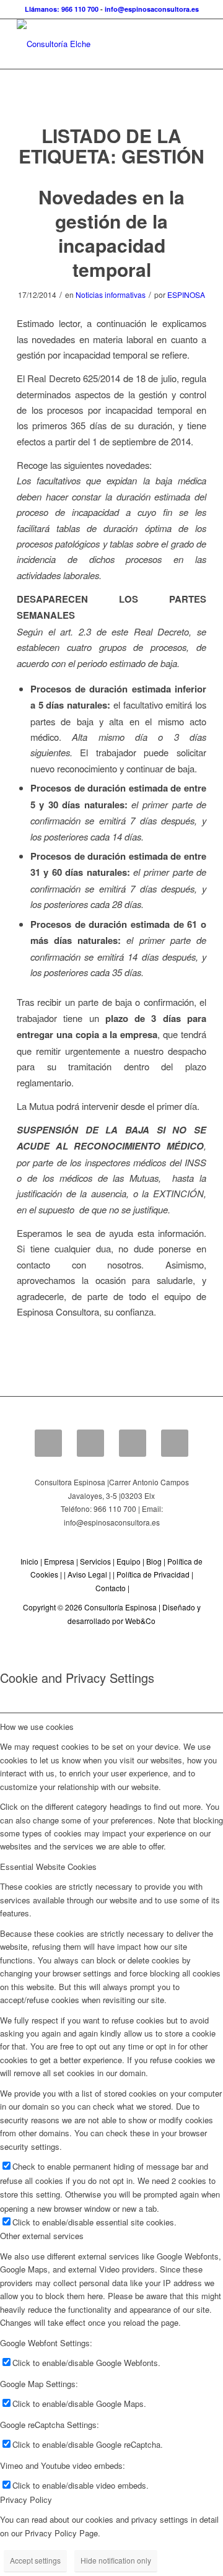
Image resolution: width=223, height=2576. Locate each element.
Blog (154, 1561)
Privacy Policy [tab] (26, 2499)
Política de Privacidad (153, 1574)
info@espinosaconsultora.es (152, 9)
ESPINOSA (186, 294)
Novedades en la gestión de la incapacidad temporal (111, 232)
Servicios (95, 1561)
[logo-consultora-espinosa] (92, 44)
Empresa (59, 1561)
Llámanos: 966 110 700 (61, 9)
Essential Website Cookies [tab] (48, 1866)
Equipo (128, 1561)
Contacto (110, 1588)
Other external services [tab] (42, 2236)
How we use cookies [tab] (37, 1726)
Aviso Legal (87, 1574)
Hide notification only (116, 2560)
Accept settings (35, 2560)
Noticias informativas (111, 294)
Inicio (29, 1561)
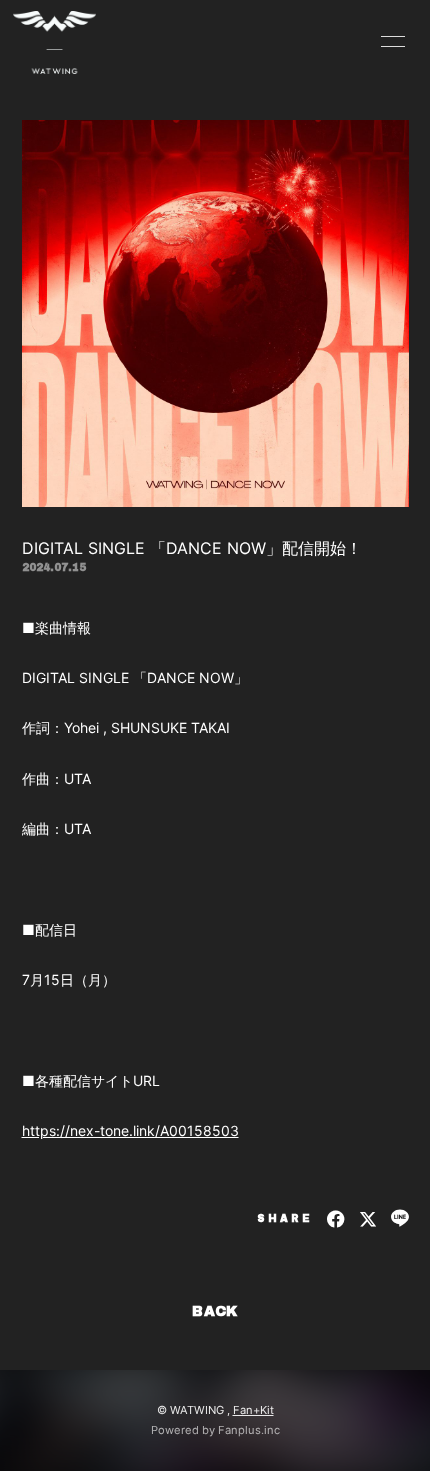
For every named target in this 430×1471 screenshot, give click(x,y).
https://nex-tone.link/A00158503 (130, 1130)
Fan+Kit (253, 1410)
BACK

What is needed. Exact text is required for the lines from the one with "Privacy Policy [tab] (26, 2499)" through the last line of the entries, both included. Omit pictures.

Response for this exercise.
Privacy Policy [tab] (26, 2499)
Política de Privacidad (153, 1574)
info@espinosaconsultora.es (152, 9)
ESPINOSA (186, 294)
Novedades en la gestión de la incapacidad temporal (111, 232)
Servicios (95, 1561)
[logo-consultora-espinosa] (92, 44)
Empresa (59, 1561)
Llámanos: 966 110 700 (61, 9)
Essential Website Cookies [tab] (48, 1866)
Equipo (128, 1561)
Contacto (110, 1588)
Other external services [tab] (42, 2236)
How we use cookies [tab] (37, 1726)
Aviso Legal (87, 1574)
Hide notification only (116, 2560)
Accept settings (35, 2560)
Noticias informativas (111, 294)
Inicio (29, 1561)
For every named target in this 430×1471 screenshot, give click(x,y).
https://nex-tone.link/A00158503 (130, 1130)
Fan+Kit (253, 1410)
BACK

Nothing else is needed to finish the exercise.